На Лиговке колонну демонстрантов встретил градоначальник Грессер с большим нарядом полиции и казаков. Студентов оцепили и продержали до сумерек. Потом стали выпускать небольшими кучками, предварительно переписав. Несколько человек арестовали.

Печерииков отнесся добродушно к тому, что я уехал. С тяжелым чувством я рассказал ему о письме, какое получил из дому. Он посмеивался.

– Вот, брат, эти каторжные ядра обывательской родительской любви! Пока не сбросит человек с ног этих каторжных ядер, всегда он будет тонуть в подлостях.

Шлепянов при встрече сурово спросил:

– Вы тогда удрали с Волкова?

И с осуждением покачал головою.

Ничего в жизни не легло у меня на душу таким загрязняющим пятном, как этот проклятый день. Даже не пятном: какая‑ то глубокая трещина прошла через душу как будто на всю жизнь. Я слушал оживленные рассказы товарищей о демонстрации, о переговорах с Грессером и препирательствах с ним, о том, как их переписывали… Им хорошо. Исключат из университета, вышлют. Что ждет их дома? Упреки родителей, брань, крики, выговоры? Как это не страшно! Или – слезы, горе, отчаяние? И на это можно бы идти.

 

Не плачь над ними, мученица‑ мать!..

Есть времена, есть целые века,

В которые нет ничего желанней,

Прекраснее – тернового венка…

 

А что бы ждало дома меня? Не упреки, не выговоры. А так:

– Ну, скажи, пожалуйста, объясни мне: чего вы рассчитывали достигнуть этой глупой вашей маршировкой по улицам Петербурга? Вас – несколько сот безоружных мальчишек. А в Петербурге десятки дивизий отборнейших войск. Что ж, вы думали справиться с ними? Да на вас их и высылать бы не стали. Довольно было бы полсотни казаков с нагайками. И для этой глупости разбить всю свою судьбу, отказаться от возможности образования и поступить писцом куда‑ нибудь в контору нотариуса! Ты мне объясни: чего вы думали достигнуть?
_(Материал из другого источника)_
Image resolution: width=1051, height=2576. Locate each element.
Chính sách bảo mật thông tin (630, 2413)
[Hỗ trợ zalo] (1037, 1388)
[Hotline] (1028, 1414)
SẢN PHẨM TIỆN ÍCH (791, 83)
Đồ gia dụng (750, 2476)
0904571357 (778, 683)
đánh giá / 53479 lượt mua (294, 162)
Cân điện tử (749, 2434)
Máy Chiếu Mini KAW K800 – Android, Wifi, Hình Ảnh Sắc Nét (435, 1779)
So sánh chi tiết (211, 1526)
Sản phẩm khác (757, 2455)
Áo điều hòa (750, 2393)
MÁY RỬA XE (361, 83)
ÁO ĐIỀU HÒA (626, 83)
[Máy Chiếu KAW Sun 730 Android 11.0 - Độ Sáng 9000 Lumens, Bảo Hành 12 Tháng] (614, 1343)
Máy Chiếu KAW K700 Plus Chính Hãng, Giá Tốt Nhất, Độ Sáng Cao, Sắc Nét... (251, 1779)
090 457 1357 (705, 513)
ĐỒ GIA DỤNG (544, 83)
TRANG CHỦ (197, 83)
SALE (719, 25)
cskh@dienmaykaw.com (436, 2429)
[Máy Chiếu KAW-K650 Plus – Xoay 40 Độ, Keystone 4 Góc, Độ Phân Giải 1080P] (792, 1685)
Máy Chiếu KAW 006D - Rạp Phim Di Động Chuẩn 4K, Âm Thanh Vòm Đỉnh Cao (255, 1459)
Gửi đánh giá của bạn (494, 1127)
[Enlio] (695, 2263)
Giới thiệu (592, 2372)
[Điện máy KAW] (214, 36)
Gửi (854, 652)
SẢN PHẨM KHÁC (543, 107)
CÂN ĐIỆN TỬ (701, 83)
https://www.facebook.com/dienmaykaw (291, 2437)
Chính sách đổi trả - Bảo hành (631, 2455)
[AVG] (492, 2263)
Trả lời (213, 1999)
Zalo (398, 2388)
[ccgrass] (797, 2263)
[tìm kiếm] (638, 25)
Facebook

И я не смог бы объяснить, чего мы думали достигнуть.

А папа спрашивал бы дальше:

– Ну, и что же? Сам ты этого не понимал? Конечно, понимал. Ты для этого достаточно разумен. Почему же ты все‑ таки пошел? Стыдился товарищей, боялся, что назовут трусом? Вспомни, что сказал по этому поводу Роберт Пиль: «Быть трусом – позорно; но еще позорнее выказывать храбрость только из боязни, что тебя назовут трусом».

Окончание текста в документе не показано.